# Peavey cs 800 Canal B TRIAC No suena



## garrad (Jun 7, 2013)

Resulta que hace tiempo mi peavey saco chispas y dejo de sonar el canal B olia a quemado lo deje por un tiempo asi ya que no tuve tiempo para llevarlo al tecnico, hoy que tuve tiempesito lo encendi cheque conexiones y al encenderlo volvio a sacar chispas lo desarme quite una placa que lleva el nombre de triac-B se muestra en esta imagen es la del lado izquierdo http://safe-img04.olx.com.mx/ui/15/...DESHUESADERO-BAZAR-DE-ORGANOS-Y-TECLADOS-.jpg y observe que un transistor con el numero de SAC 187 motorola 8822 estaba como quemado ya que vi llevan 3 patitas y solo tiene 2 una esta quebrada a la mitad supongo que fue por las chispas, alguien me podria decir como reparar el amplificador, si solo cambiando esa pieza quede ?
Es el peavey cs 800 modelo viejo


----------



## osotronico (Jul 4, 2013)

querido garrad: reemplaza ese componente y verifica si no tenes algun otro componente en cortocircuito, antes de montar el componente en la placa asegurate de limpiarla bien con alcohol por si ha quedado algun resto de carbon (por los chispazos) en la placa.
conta como te ha ido.. exitos.


----------



## el arcangel (Jul 5, 2013)

y el triac donde esta?? en esas imagenes no se ve nada, pero bueh...... mira podes probar el canal sin el triac, sacalo y proba, no sin antes medir que no tengas tension a la salida.
Ojala que puedas conseguir el original ya que  esta discontinuado y te venden transistores remarcados que ni siquiera son triacs. Puedes usar BTA12-400B en lugar del SAC 187 o cualquier otro triac de 12 amperes a 200-400v, no te olvides de cambiar el SBS14 si chispeo o quemo el triac seguro este tambien volo y el C 148.
Espero me hayas entendido saludos y Suerte !!


----------



## garrad (Jul 10, 2013)

osotronico dijo:


> querido garrad: reemplaza ese componente y verifica si no tenes algun otro componente en cortocircuito, antes de montar el componente en la placa asegurate de limpiarla bien con alcohol por si ha quedado algun resto de carbon (por los chispazos) en la placa.
> conta como te ha ido.. exitos.



Al parecer funciona bine lo lleve con el tecnico el cual me cobro un ojo de la cara, disculpa sabes como esta el funcionamiento del DDT lo que pasa es que no escucho cambio en el sonido creo que al jalar la perilla se escuchaba ligeramente el cambio, pero ahora no lo noto y tarda bastante en clipear casi ya que tengo todo el volumen y el ecualizador todas las bandas hacia arriba tendra falla? donde podria ser?



el arcangel dijo:


> y el triac donde esta?? en esas imagenes no se ve nada, pero bueh...... mira podes probar el canal sin el triac, sacalo y proba, no sin antes medir que no tengas tension a la salida.
> Ojala que puedas conseguir el original ya que  esta discontinuado y te venden transistores remarcados que ni siquiera son triacs. Puedes usar BTA12-400B en lugar del SAC 187 o cualquier otro triac de 12 amperes a 200-400v, no te olvides de cambiar el SBS14 si chispeo o quemo el triac seguro este tambien volo y el C 148.
> Espero me hayas entendido saludos y Suerte !!

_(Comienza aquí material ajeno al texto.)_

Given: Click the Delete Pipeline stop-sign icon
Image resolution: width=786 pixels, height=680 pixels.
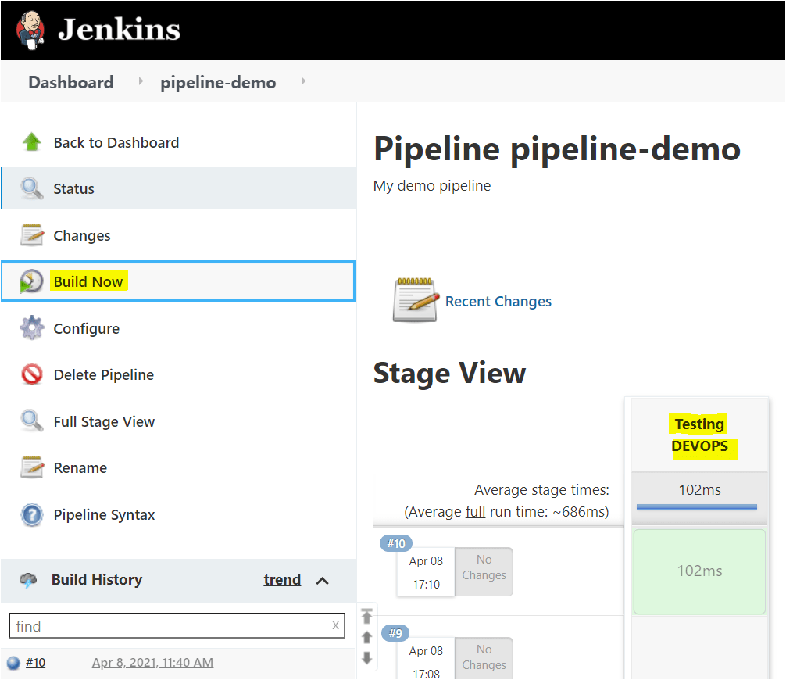Looking at the screenshot, I should pyautogui.click(x=31, y=374).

Al parecer funciona bien lo lleve con el tecnico el cual me cobro un ojo de la cara, disculpa sabes como esta el funcionamiento del DDT lo que pasa es que no escucho cambio en el sonido creo que al jalar la perilla se escuchaba ligeramente el cambio, pero ahora no lo noto y tarda bastante en clipear casi ya que tengo todo el volumen y el ecualizador todas las bandas hacia arriba tendra falla? donde podria ser?


----------



## el arcangel (Jul 11, 2013)

ca3080 puedes cambiarlo por el  Lm3080 , este es activado por un tl 072 (u103) que es el detector de clip y censa las variaciones de tensión de polarización en el circuito diferencial(Q111,112), siempre que se cambie algún componente de la etapa de salida hay que cambiarlo a el, NO SE DEBE CAMBIAR por otro numero ya que el compresor activara antes o después de lo ideal que es 40.7 VAC en 1Khz con Carga de 4ohm, fijate en el diagrama si las tensiones estan correctas.
 También es oportuno revisar el q110 J174 este es un Jfet canal p.


----------